We wade out into the water sucking teeth. I swim easily, at home in the water that relieves the gravity from my body. You struggle to stay afloat, your angled shins and pencil thighs whirling around like bicycle spokes. I feel the seal to your colt.

I should be struck by the beauty of it all; the stars reflecting in the tarry water, shadows of tree fingers rippling in the sway. But all I can think about is that your bum that looks like a carrier bag that’s been rained on, that you could use your spine to squeeze out clay into wedges. You need plumping, fattening, marbled to fifty-pounds-a-kilo instead of your tough old skirt, on offer at one-ninety-nine.

Between gasping breaths you say that we should go back to shore, that you’re not a strong swimmer or a buoyant floater. Now we stand back on the dirt, hugging each other warm as the water shines off our bodies in the moonlight. A smile, a kiss, but the clothes are soon back on to stop you shivering.

In the morning we eat French toast spread with pools of butter, drink gold-top milk with extra whey. I watch over you to make sure you finish, insisting on second helpings. If I won’t get any thinner, you’ll just have to get fatter. What good are you without something to squeeze, without something to taste.

081. World as Hall of Mirrors. Morgan Bennett

Before, I saw myself reflected in mirrors and thought that was bad enough, to see the unfortunate shape of my left ear in every bathroom. Nowadays, I see myself miming emotions on every TV. I see myself on every billboard, loving juice or my new watch or my new dentist. I look at corporations and I see them trying to be me. I tell my friends I think the world has stolen my image, but I wonder privately how likely it really is that I’m not the reflection. Sometimes I see a me on a billboard who has just purchased her first half-a-million-dollar home and, despite myself, I feel happy for her. Wow! All new stainless-steel appliances.

080. Prickly in Bloom. Foster Trecost

I counted telephone poles and the seconds between them. The highway cut through the desert and offered little else. No curves. No hills. Just poles.

I’m not sure when she changed. Smiles that used to appear without reason failed to form, jokes she used to tell were no longer told. I watched while she drove. Not even a blink, just an arid stare. She hid behind the wheel and focused on the road, her excuse to pretend I wasn’t there. Maybe I’d changed, too. I went back to the poles.
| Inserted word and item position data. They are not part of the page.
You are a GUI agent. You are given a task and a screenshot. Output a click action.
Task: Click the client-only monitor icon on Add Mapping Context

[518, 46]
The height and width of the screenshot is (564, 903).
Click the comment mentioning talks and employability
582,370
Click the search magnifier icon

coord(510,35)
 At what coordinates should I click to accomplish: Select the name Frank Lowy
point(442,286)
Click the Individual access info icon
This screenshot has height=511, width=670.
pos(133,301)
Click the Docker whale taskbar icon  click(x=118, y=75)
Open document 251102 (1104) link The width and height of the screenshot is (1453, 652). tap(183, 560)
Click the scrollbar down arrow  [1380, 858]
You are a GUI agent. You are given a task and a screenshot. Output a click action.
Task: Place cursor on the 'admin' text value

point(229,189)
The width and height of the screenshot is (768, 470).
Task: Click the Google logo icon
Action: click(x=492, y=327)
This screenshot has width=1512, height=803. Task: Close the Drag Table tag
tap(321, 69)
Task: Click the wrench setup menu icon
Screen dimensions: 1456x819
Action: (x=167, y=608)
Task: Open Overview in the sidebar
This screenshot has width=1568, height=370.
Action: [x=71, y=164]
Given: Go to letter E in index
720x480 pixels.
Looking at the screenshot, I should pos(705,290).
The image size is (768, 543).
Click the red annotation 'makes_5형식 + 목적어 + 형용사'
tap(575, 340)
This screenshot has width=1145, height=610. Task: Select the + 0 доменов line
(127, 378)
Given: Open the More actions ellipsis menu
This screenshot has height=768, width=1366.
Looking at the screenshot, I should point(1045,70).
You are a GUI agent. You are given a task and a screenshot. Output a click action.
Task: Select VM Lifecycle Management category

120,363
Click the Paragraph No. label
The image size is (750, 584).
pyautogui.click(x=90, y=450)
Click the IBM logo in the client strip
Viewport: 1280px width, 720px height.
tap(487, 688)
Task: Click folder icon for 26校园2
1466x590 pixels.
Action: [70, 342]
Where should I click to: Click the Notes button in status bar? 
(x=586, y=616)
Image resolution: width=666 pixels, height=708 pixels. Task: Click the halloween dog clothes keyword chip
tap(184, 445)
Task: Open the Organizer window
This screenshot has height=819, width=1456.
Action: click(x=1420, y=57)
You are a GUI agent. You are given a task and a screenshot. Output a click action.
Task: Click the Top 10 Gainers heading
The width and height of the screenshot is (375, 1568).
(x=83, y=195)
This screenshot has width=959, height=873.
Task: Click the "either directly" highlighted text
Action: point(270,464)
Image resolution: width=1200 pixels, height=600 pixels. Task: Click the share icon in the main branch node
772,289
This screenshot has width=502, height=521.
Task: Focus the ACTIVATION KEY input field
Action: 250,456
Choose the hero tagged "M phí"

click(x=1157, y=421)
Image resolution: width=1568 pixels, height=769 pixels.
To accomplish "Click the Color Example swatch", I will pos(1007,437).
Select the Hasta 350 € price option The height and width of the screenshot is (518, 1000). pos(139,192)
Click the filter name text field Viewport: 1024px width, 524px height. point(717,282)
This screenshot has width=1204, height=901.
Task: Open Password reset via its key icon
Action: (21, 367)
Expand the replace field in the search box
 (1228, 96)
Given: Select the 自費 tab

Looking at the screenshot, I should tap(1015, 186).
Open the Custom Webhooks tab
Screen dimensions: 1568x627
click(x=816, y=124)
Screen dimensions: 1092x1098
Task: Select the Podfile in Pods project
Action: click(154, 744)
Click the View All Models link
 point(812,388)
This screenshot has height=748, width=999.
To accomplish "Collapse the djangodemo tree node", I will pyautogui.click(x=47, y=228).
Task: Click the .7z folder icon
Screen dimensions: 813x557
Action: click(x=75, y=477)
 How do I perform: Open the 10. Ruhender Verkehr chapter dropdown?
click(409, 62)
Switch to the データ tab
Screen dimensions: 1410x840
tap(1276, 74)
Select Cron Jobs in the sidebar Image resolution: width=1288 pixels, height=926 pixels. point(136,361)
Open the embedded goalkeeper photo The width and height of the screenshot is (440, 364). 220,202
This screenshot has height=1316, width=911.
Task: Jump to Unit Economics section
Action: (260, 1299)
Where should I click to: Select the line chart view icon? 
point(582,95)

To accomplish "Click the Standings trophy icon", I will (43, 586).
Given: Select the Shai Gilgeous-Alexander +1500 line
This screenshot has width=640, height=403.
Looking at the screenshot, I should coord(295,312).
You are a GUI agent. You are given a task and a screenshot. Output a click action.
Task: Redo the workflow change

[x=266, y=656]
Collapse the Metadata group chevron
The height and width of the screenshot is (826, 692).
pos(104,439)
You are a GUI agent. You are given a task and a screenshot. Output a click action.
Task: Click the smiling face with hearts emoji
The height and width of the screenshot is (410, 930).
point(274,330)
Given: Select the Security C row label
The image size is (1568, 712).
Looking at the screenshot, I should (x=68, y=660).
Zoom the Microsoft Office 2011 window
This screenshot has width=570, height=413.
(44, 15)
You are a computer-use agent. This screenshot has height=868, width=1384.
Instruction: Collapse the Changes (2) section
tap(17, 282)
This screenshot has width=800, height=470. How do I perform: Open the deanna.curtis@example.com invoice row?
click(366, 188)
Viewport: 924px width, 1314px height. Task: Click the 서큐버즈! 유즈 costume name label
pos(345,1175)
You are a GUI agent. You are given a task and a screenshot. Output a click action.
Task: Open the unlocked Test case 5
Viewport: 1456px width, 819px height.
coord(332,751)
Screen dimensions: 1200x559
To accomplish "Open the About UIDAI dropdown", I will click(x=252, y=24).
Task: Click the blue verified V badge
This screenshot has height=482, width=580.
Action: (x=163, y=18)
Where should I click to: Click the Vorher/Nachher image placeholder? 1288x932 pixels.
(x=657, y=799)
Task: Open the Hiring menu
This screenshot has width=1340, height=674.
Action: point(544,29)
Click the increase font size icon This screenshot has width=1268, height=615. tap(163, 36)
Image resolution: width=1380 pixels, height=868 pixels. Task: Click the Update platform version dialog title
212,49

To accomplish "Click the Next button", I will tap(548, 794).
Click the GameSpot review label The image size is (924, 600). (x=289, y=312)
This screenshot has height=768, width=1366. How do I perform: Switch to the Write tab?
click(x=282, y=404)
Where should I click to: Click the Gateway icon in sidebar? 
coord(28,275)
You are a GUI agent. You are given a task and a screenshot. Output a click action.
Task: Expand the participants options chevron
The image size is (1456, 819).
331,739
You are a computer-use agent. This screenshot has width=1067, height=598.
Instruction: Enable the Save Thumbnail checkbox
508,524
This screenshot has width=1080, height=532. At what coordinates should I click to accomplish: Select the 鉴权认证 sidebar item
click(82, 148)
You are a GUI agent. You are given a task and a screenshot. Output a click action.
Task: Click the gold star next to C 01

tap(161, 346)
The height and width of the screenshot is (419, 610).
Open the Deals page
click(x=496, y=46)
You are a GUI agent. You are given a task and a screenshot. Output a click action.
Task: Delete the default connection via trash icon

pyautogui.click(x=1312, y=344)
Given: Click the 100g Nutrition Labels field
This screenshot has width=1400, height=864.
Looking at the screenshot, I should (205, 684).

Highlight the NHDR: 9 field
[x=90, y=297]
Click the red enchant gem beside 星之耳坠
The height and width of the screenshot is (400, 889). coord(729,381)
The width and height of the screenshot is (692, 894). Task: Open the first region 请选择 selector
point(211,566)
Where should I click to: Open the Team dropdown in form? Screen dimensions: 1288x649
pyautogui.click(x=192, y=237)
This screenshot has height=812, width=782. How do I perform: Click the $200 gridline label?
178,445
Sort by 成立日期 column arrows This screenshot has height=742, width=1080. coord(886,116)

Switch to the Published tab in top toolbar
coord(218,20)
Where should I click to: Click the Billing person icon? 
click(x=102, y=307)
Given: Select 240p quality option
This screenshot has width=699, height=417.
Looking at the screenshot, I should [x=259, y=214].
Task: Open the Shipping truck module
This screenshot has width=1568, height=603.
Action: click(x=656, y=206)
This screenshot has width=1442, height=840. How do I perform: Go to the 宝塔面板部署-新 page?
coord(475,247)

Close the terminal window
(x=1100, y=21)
She once asked me to keep her young and I said there wasn’t much I could do about aging. So she rephrased and asked me to keep her youthful. This I could try. And so came the days when everyone we saw became someone else. We spent hours inventing stories about people, who they were, what their lives were like. I got the idea from a Simon and Garfunkel song. In a grocery store, she said, “See that woman over there? She’s having an affair with her tango teacher. Her husband knows it, too. But he’s sleeping with his secretary.” She looked at me and waited for what I would say.

“Do you think they’re aware?” I asked.

“Aware of what?”

“That her tango teacher is married to his secretary?”

And she kissed me right there in the grocery store. For a long time.

I tired of the poles and wanted to turn on the radio, but figured no stations were in reach. I also figured she’d turn it off if I found one. I wanted to talk or break something. I dozed off instead.

I don’t remember pulling over. When I woke she wasn’t in the car, but it was still running. I jumped out and found her standing in the sand some ways away. I walked to where she was, but let her speak first. She stood in front of a cactus, prickly in bloom.

“They’re spies,” she said.

I wanted to say something, but it wasn’t my turn. So I waited.

“They’re spies from another planet sent here to watch us. See those flowers?” She pointed. “They’re not really flowers.”

I was up. “No, they’re not,” I said. “They’re communication devices used to send information back home. Information they gather throughout the year.”

“Yes,” she said. “That’s exactly what they are. Communication devices.”

I wanted to ask where she’d gone, but instead I kissed her right there in the desert. For a long time.